İnhanlı Direnişi’nde, Yaka Direnişi’nde, toprakları istimlâk edilen köylülere Yunanca pankart yazmayı, Yunanca slogan atmayı, eylem mitingi yapmayı öğretmiş olan bir öğretmen.
*
İşte tam da bunlar ve benzeri nitelikleri nedeniyle çok sevdi kendisini tanıyanlar…
İşte tam da bu saydıklarım ve benzeri nitelikleri nedeniyle çok “korktu” kendisinden egemenler, kariyeristler, beslemeler, embesiller, “efendilerinin uşakları”…
100 yıllık Azınlık tarihinde İbram Onsunoğlu kadar haksız saldırılara maruz kalmış, iftiralara uğramış, ötekileştirilmeye çalışılmış, fakat tüm bu alçaklıklara rağmen bir anıt gibi dimdik durmuş bir başka insanoğlu yoktur.
Çünkü karanlığa karşı ışıktır Onsunoğlu; cehalete karşı bilim, faşizme karşı direniş, yani “tepeden tırnağa insan”, tepeden tırnağa onur.
*
Ömrünün son ânına kadar da Azınlıkçılık ve “başınabuyrukluk” değerlerinden ödün vermemiş, geri adım atmamış, bundan sonra gelecek nesillere “onurlu aydın” motifini bırakmıştır.
Yaşarken onu yıpratmaya, örselemeye, mahkemelerde süründürmeye, ötekileştirmeye and içmiş olanlar, bugün onun adını tarihten kazımak için çetin bir mücadele içindeler.
Ama emin olsunlar ki, onların alayı, tüm “dikme”ler, bir “parazit” olarak tarihten silinip, yok olup gidecekler ve İbram Onsunoğlu tarihin altın sayfalarında bir yıldız gibi parlamaya devam edecek.
Yine aynı şekilde, Agamız’a da sözümüz olsun ki, “bizlere öğrettiği kavgamız omuzlarımızda büyürken”, “zaptettiğimiz alanlara sesini taşıyacağız”… Ve adımız gibi biliyoruz, eminiz ki, “Haklıyız, kazanacağız!”
*
Sözlerimi burada noktalarken, Gümülcine Belediye Başkanı Yannis Garanis başta olmak üzere, Gümülcine Belediye Meclisi’ne de bir çağrıda bulunmak istiyorum:
Son 50 yılda, özellikle Azınlık tarihine bu denli damga vurmuş, Batı Trakya’nın en önemli insan hakları aktivistlerinden biri, çokkültürlülüğün ve çoksesliliğin en önemli sembollerinden biri olmuş olan Agamızı onore etmek adına, ömrünün son ânına kadar yaşadığı evininin bulunduğu “Mersinis Sokağı”nın ismi “İbram Onsunoğlu Sokağı” olarak değiştirilsin.

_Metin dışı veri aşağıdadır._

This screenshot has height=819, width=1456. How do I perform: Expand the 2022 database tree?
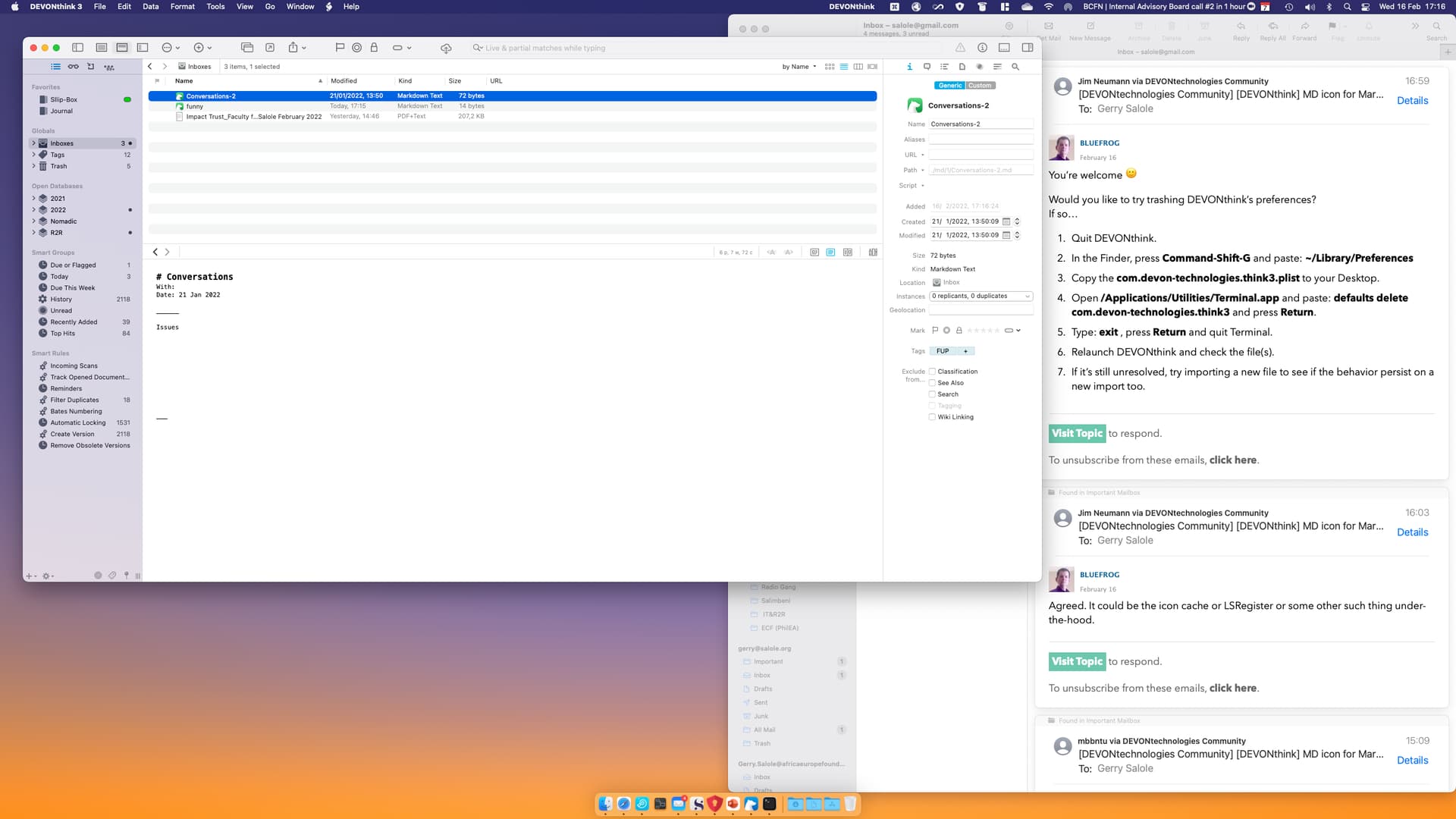pos(33,210)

Bu şekilde hem bu toprakların en önemli aydınlarından biri onore edilmiş olacak, hem de Gümülcine sokaklarına artık Azınlık mensuplarının da isimleri verilerek memlekette Azınlığın da eşit muamele gördüğüne dair bir örnek teşkil edecektir.
Son olarak, bu önemli günümüzde bizi yalnız bırakmadığınız için, İbram Onsunoğlu’nun Dostları Platformu adına hepinize teşekkür ediyorum.
Yine aynı şekilde bugün burada bizimle olamayan ama İskeçe’den, Selanik’ten, Florina’dan, İstanbul’dan, Almanya’dan ve pekçok yerden mesajlar gönderenlere de buradan ayrıca teşekkür ediyorum.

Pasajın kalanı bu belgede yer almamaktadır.